Forbes: Trump’s Plan to Privatize Air Traffic Control is Smart, Profitable


Forbes contributor Tim Worstall published a piece this week called Trump To Privatise Air Traffic Control – Why Not, You Get All Future Profits Now When You Sell. The article begins with the arguments people have made against the sale, like the fact that the United States has already invested public money, but he continues by claiming that such an argument is largely irrelevant:

But note that when you sell something you get some money for it. And the amount, by definition, that you get for selling it is the net present value of all future profits from that asset. That’s just what prices are. So, instead of our having to wait it out until 2100 to get whatever profits there might be we get them, discounted by the interest rate, today.

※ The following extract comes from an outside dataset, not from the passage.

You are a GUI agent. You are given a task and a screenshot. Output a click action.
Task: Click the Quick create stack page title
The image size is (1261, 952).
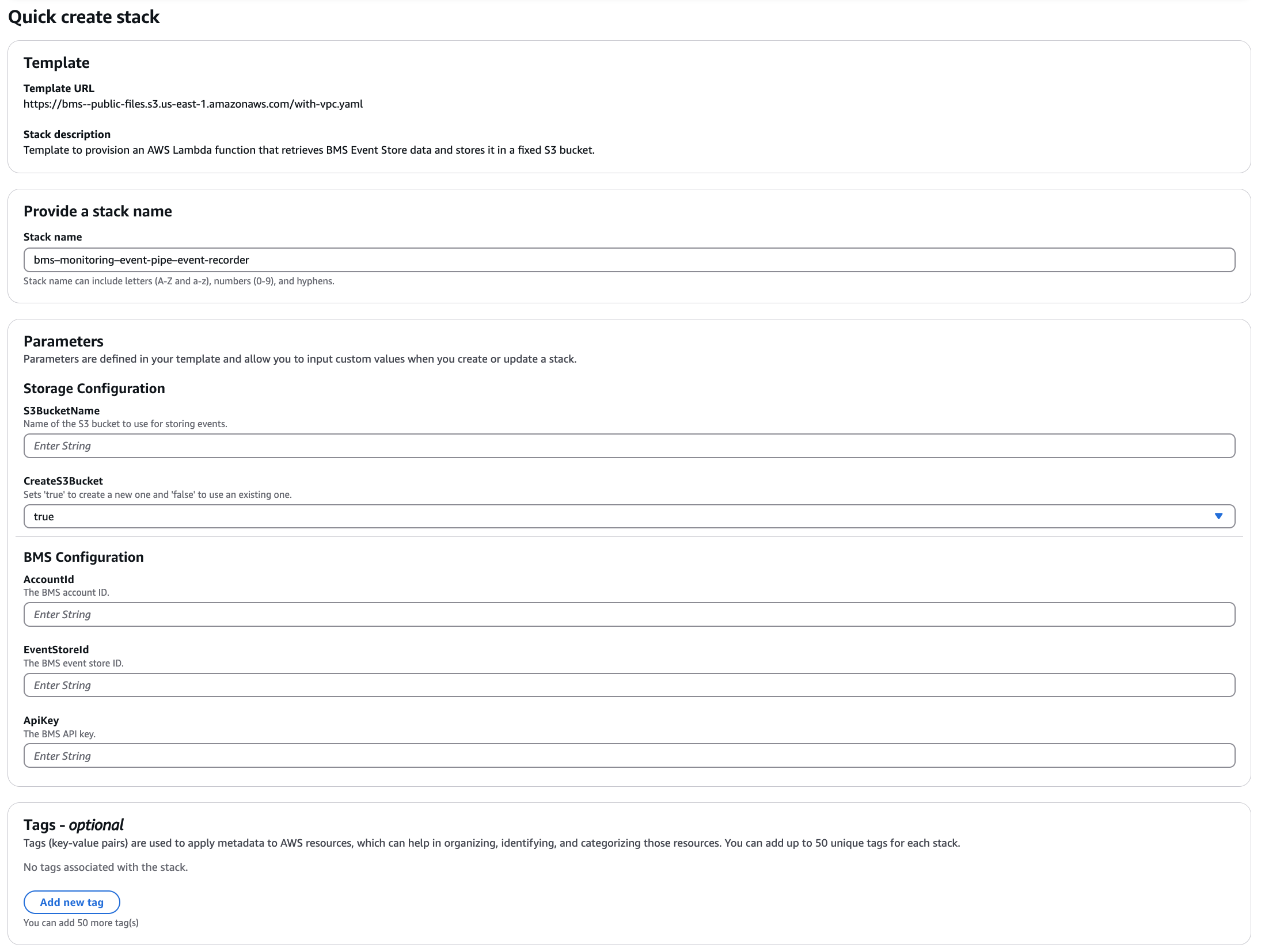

Sure, there are methods of privatisation like putting the system into a non-profit corporation and so on. But the basic idea that the taxpayer will get the current value of the system plus any future profits, appropriately discounted, is still true.

Trump will then deliver remarks in the White House Rose Garden about his vision for separating air traffic control from the federal government – an idea that has been billed as a way to speed up modernization efforts, but one that has run into a buzz saw of opposition on Capitol Hill.

[…]

The true best argument in favour of privatised infrastructure is simply that government isn’t a very good way of either deciding what infrastructure to build nor of running it once built. If you want to argue about that then consider first the California high speed train set and then Amtrack, then come back to me.

That taxpayer-funded California high-speed train is over budget, poorly-routed, and provides no time or cost savings to the consumer. One day, because of Trump’s decision, we may look at the past airport experience with the same disdain as that ill-fated project.